If you're starting from scratch, prioritize these fixes. They have the largest impact, cover the most common failures, and can typically be implemented within a few days.

  1. Fix contrast ratios. Run your color palette through a contrast checker. Body text needs 4.5:1; large text (18px+ or 14px+ bold) needs 3:1. Adjust your CSS variables — this is usually a one-line change per color.
  2. Add alt text to all images. Descriptive text for meaningful images. Empty alt (alt="") for decorative images. Be specific: "Team working in a modern office" is better than "photo."
  3. Label every form field. Use HTML <label for="field-id"> paired with id on the input. Never rely on placeholder text alone.
  4. Add the language attribute. Your <html> tag should include lang="en" (or the appropriate language code). This is a one-line fix.
  5. Add accessible names to icon buttons. Hamburger menus, close buttons, and social icons need aria-label if they have no visible text.
  6. Ensure visible focus styles. Remove outline: none from your CSS unless you've replaced it with a custom focus indicator. Keyboard users need to see where they are.

The Business Case Beyond Legal Risk

The legal risk argument gets the attention, but the business case stands on its own.

The global disability market represents over $1.9 trillion in disposable income (Return on Disability Group, 2024). Accessible sites capture that market. Inaccessible sites explicitly exclude it.

Accessibility improvements correlate with better SEO. Alt text is image SEO. Semantic heading structure is content structure for both screen readers and search crawlers. Faster, simpler page architectures that pass WCAG audits also tend to perform better in Core Web Vitals.

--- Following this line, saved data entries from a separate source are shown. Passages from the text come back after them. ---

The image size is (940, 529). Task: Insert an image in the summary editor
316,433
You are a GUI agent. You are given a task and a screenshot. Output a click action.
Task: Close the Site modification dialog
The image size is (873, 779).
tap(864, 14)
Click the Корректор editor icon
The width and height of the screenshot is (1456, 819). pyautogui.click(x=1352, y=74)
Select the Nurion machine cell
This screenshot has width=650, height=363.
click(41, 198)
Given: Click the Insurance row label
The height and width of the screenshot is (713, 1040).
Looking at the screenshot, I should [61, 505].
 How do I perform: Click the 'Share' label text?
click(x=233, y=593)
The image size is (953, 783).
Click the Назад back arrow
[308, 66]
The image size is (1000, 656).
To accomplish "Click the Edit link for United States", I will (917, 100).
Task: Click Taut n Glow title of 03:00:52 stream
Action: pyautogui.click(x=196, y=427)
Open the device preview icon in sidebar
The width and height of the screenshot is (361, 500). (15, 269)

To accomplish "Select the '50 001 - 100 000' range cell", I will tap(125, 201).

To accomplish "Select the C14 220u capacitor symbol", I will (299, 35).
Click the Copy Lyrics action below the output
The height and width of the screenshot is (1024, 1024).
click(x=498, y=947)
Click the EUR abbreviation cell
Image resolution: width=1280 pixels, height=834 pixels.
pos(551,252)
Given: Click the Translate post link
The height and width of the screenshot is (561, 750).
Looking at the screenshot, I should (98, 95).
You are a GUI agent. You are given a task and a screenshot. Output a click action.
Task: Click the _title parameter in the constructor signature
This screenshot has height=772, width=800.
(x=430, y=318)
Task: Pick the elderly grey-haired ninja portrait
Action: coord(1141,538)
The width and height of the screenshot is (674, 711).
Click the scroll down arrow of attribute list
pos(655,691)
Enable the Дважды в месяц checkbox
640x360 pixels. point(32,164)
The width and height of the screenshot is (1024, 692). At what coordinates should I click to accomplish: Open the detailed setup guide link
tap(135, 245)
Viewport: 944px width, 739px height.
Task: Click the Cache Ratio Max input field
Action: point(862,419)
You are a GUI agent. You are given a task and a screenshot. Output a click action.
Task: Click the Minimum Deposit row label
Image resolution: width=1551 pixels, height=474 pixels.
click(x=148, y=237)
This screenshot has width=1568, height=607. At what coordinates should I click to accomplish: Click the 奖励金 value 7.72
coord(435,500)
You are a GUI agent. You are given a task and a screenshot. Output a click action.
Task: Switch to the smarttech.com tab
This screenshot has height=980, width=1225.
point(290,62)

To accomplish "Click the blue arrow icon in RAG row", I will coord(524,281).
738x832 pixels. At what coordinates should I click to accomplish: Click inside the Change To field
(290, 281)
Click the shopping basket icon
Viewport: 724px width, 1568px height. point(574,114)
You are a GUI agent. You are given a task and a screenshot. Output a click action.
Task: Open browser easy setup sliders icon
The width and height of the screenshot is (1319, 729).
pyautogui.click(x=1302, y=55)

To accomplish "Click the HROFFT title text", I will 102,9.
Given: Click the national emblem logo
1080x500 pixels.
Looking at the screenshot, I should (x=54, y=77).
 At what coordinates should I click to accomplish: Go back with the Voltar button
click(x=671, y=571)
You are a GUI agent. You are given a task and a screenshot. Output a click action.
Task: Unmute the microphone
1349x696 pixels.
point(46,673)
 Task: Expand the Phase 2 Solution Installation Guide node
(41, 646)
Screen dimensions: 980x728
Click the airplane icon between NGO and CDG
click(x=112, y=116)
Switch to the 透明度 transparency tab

There's also employee and B2B access to consider. If your product, documentation, or client portal isn't accessible, you're cutting off users whose companies have accessibility requirements for vendor tools. For B2B SaaS, enterprise procurement teams increasingly check WCAG compliance as part of vendor evaluation.


What Not to Do: Accessibility Overlays

Accessibility overlay tools — plugins that add a floating widget promising "one-click WCAG compliance" — don't work. They've been explicitly rejected by the National Federation of the Blind and the American Council of the Blind. Over 400 accessibility specialists signed an open letter opposing them.

Multiple lawsuits have been filed against companies using overlays, arguing the widgets don't actually remediate the underlying code failures. Courts have not found them to be a defense.

Fix the underlying HTML and CSS. There's no shortcut that holds up to scrutiny.


Getting Compliant Without Overhauling Your Site

Full WCAG 2.1 AA compliance doesn't require rebuilding from scratch. For most sites, the critical fixes are confined to CSS (contrast, focus styles) and HTML attributes (alt text, labels, lang, aria-label).

A reasonable timeline: two focused sprints. Sprint 1 handles the six most common failures. Sprint 2 covers keyboard navigation, focus management, and error handling in forms.

After that, the work is ongoing maintenance — making sure new content and plugin updates don't reintroduce failures. A monitoring tool that catches regressions early keeps you from falling back to where you started.

Start with a WAVE scan of your homepage. If you see more than 10 errors, work through the quick wins listed above before moving to the more complex issues. Most sites can clear their critical errors within a week of focused effort.